Colunistas: Stefan


Efeminados

 


Antes de ter me descoberto homossexual, sempre tive uma imagem sobre o mundo gay igual àquela passada pela mídia: que todos os gays eram
efeminados, fúteis e promíscuos. Foi só quando realmente me aceitei e comecei a conhecer outros como eu, que descobri a variedade que engloba
nosso mundo. Notei que você não precisa seguir um clichê para ser um homossexual bem resolvido, basta ser você mesmo.
    Descobri a alegria, as tristezas e as dificuldades que infelizmente ainda nos são impostas e que acabam por nos afetar mais do que imaginamos. A
maioria dos heterossexuais têm dificuldade em perceber que a sexualidade não é igual ao gênero, o que criou os famosos preconceitos: gay = bicha;
lésbica = sapatão.
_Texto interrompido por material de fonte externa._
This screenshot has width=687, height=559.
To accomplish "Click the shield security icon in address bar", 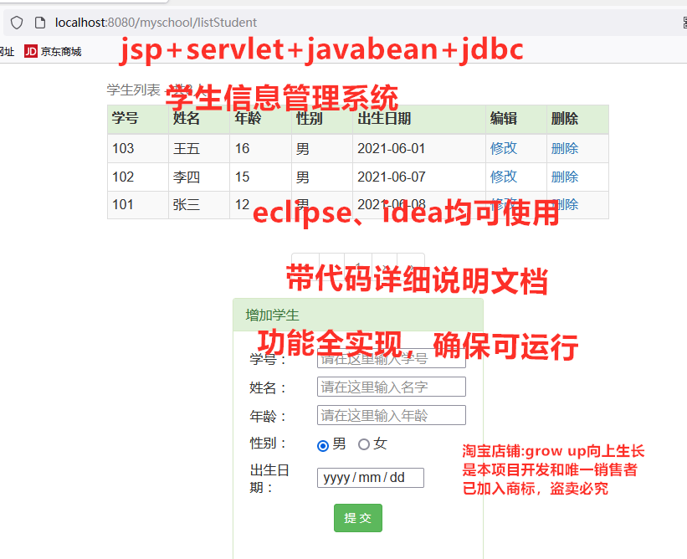I will tap(17, 23).
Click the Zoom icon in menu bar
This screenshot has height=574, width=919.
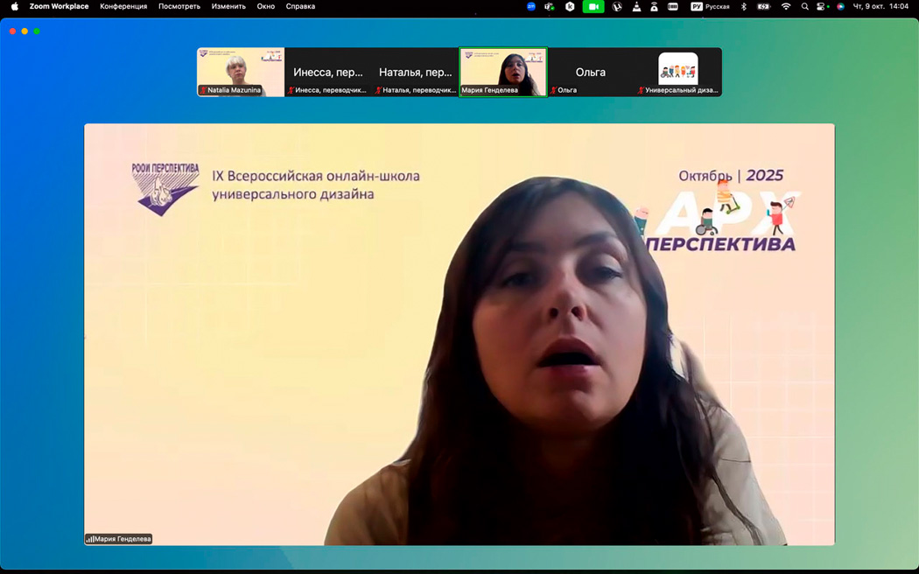click(x=531, y=6)
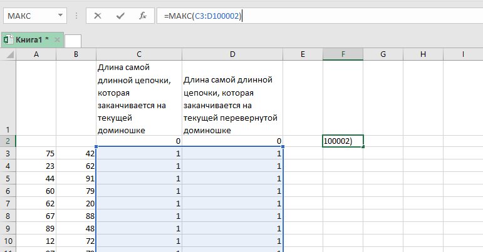Cancel the formula entry with the X icon
This screenshot has width=483, height=252.
coord(97,16)
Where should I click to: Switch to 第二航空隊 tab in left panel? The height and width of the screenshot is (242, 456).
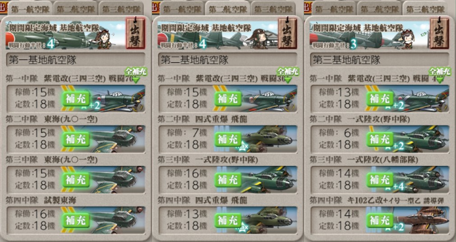pyautogui.click(x=75, y=9)
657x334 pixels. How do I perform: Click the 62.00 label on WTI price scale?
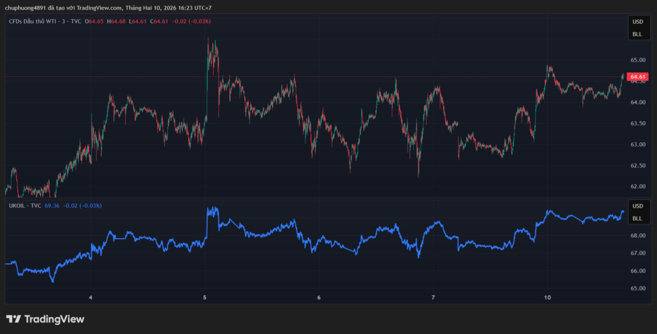pos(637,187)
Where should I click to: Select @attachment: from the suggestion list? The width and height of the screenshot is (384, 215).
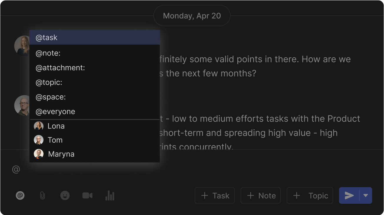(94, 68)
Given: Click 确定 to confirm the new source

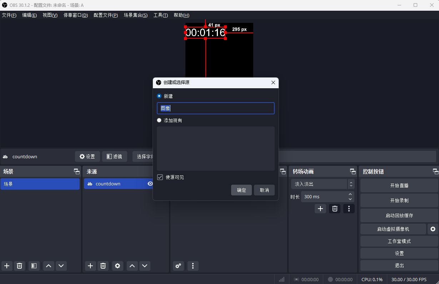Looking at the screenshot, I should [x=241, y=190].
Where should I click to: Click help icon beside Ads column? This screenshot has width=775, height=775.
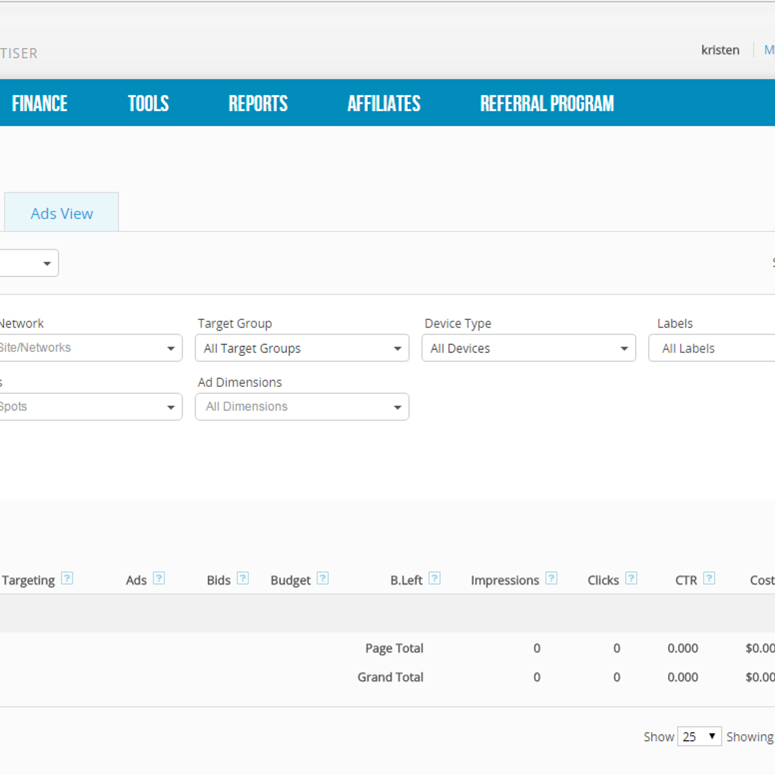pyautogui.click(x=159, y=578)
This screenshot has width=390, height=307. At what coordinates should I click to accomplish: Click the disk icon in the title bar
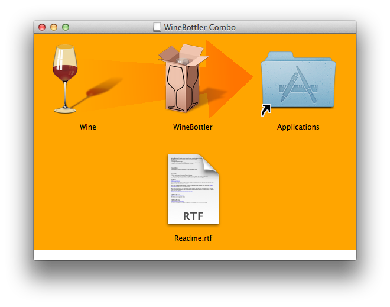coord(157,27)
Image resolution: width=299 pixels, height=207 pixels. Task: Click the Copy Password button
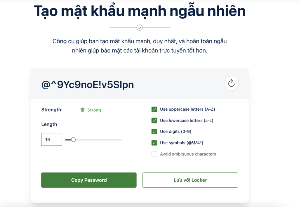89,180
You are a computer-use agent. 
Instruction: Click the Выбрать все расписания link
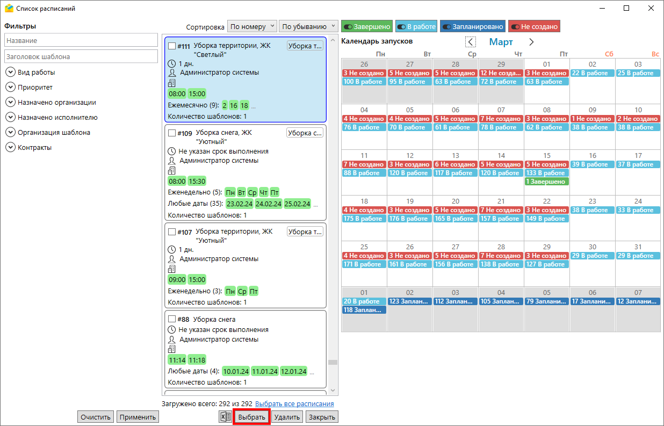294,404
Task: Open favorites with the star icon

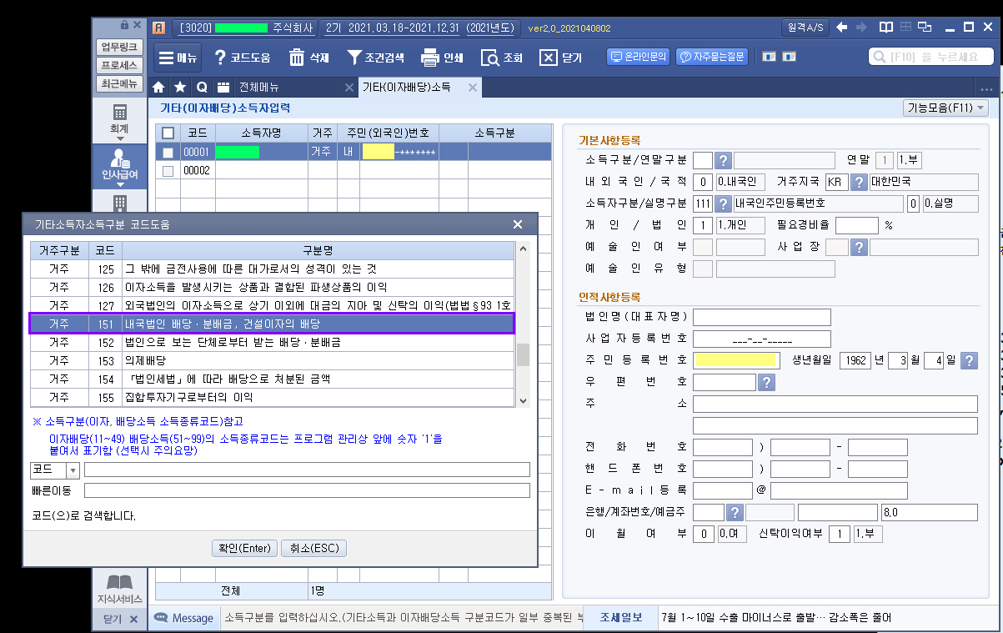Action: [180, 88]
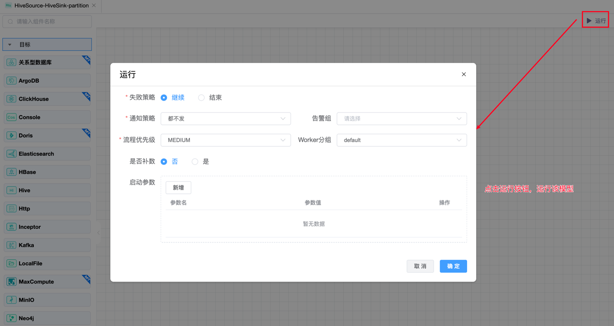This screenshot has height=326, width=614.
Task: Select the Elasticsearch component icon
Action: (11, 154)
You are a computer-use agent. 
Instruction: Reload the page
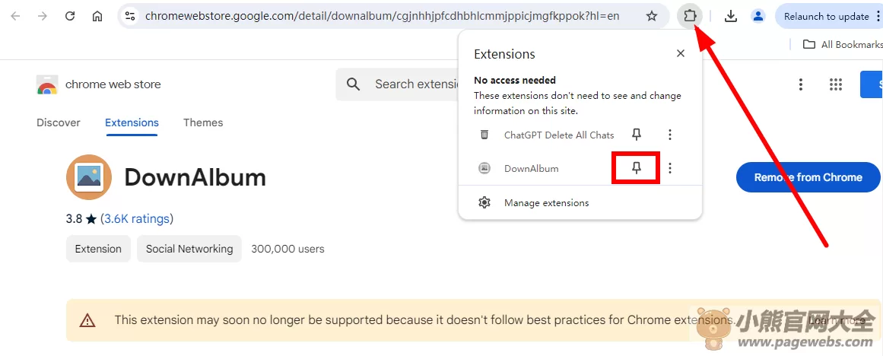(x=70, y=16)
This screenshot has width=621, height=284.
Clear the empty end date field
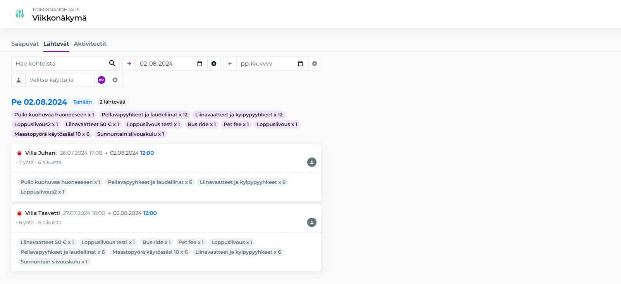pos(315,64)
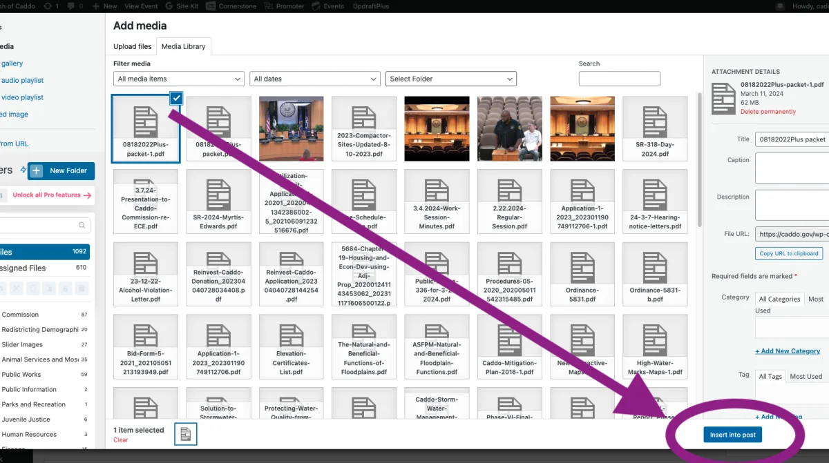Click the Site Kit Google icon
Viewport: 829px width, 463px height.
point(169,6)
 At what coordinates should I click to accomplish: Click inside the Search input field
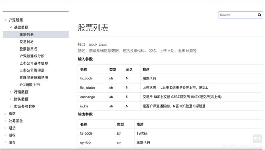238,15
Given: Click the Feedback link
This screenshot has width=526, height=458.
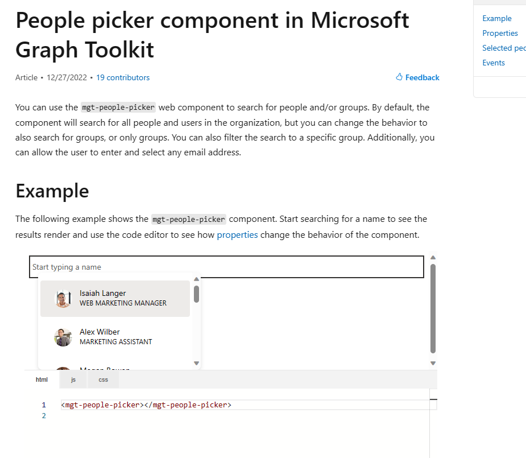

Para os héteros pouco importa com quem você está se deitando, o que não desce é o fato de você "agir como o sexo oposto",
aí que mora o preconceito, medo da maioria dos pais e familiares. Foi veiculado à isso uma imagem tão negativa que até mesmo entre os homossexuais,
ridiculamente, continua sendo um tabu.    Uma coisa é você não sentir atração por alguém que tenha características do mesmo sexo, outra é reprimir isso como se não fosse parte de sua própria identidade, pois como já citei aqui,  temos que seguir àquilo que acreditamos, ninguém pode escolher como gosta de agir, escolhe apenas se escuta sua voz interior ou continua botando mascaras para se enquandrar nos padrões da sociedade. Gostando ou não são os efeminados que mais
caracterizam os gays, eles revolucionaram e tiraram a homossexualidade do anonimato nas décadas de 70 e 80, através da moda, música e filmes que
aos poucos ganharam a simpatia do mundo. Muita gente pensa que a causa do preconceito está no modo de agir dos afeminados, mas porque temos que agir
que nem os heteros? Não faz sentido lutarmos contra a discriminação quando nós mesmos a praticamos e contra nosso próprio time, não é tentando abafar
isso que vamos vencer o preconceito, temos que abrir nossas mentes, é preciso que aceitem não só nossa sexualidade como também a variedade de gênero,
e que se entenda isso não como opção, mas sim, condição.